Five trends emerge in 2024:

Data Anti-Gravity Will Prevail

While migrations to the cloud, cloud data lakes, and/or cloud data warehouses will remain big factors behind the success of modern data and analytics, it will become increasingly hard for any organisation to rely on a single cloud provider, cloud data warehouse, or data lake to meet all end-to-end data and analytics needs.

This is why data anti-gravity will be the new norm in 2024 and beyond. Other factors contributing to data anti-gravity will be the rising costs of data replication, data sovereignty, local data governance laws and regulations, and the requirement for accelerated speed-to-insight. As the data anti-gravity trend continues, data management leaders should invest in technologies that are built on the premise of distributed data management.

PwC (22)

Data Products Will Rule

Data mesh, a distributed data management approach, will begin to play a more prominent role as data becomes increasingly distributed. In a data mesh context, business stakeholders will need to be able to define and create data products and govern the data based on their domain needs. IT will need to deploy the right infrastructure to enable business users to be more self-sufficient.
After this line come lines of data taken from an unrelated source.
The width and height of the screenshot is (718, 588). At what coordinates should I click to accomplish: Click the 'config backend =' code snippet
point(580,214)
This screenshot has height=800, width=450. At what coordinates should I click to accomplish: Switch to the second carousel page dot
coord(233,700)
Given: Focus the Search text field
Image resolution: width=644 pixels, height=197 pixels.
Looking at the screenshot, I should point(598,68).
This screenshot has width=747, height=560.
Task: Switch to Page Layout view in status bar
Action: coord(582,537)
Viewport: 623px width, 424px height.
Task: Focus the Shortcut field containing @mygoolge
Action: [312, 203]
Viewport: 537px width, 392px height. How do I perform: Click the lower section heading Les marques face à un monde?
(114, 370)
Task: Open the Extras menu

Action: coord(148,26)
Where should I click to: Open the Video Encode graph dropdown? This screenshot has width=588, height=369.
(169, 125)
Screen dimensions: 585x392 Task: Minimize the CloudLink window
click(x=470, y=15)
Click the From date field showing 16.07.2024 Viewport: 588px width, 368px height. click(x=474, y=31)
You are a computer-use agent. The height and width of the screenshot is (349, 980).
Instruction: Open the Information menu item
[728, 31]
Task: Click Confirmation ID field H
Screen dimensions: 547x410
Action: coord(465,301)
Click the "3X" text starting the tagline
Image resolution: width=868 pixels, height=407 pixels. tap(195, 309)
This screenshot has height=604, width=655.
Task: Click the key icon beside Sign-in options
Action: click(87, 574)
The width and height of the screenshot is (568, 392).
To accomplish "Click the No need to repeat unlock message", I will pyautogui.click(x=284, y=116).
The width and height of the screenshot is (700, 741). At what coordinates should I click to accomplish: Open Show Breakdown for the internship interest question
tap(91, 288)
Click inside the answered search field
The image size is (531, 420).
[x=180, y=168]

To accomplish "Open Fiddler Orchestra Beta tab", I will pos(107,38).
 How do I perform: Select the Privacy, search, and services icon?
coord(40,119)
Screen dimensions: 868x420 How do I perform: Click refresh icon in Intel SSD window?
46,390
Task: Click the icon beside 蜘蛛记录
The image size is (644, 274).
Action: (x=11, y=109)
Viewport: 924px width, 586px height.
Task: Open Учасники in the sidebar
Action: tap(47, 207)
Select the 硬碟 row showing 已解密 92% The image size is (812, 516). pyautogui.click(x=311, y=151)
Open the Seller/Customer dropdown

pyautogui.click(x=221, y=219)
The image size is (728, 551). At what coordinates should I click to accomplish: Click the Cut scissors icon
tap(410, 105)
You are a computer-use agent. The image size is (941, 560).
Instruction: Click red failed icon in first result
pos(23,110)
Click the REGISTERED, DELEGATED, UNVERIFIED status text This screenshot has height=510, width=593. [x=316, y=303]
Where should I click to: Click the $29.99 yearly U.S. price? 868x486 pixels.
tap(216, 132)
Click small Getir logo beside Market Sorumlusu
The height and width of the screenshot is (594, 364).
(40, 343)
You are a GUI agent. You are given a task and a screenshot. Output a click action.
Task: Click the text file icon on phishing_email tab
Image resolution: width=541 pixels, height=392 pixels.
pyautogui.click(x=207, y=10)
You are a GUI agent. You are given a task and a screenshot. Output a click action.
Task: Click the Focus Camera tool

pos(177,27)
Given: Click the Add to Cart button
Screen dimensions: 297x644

In this data-centric era, it is not enough to merely package data attractively; organisations need to enhance the entire end-user experience. Echoing the best practices of e-commerce giants, contemporary data platforms must offer features like personalised recommendations and popular product highlights, while also building confidence through user endorsements and data lineage visibility. Moreover, these platforms should facilitate real-time queries directly from the data catalogue and maintain an interactive feedback loop for user inquiries, data requests, and modifications. Just as timely delivery is essential in e-commerce, quick and dependable access to data is becoming indispensable for organisations.

Generative AI (GenAI) Will Redefine Business-as-Usual

GenAI will have a huge impact on data management and result in tools and technologies that are more business-friendly. However, in an increasingly distributed data landscape, without the ability to assure access to high-quality, trusted data, a GenAI-enabled data management infrastructure will be of little or no use.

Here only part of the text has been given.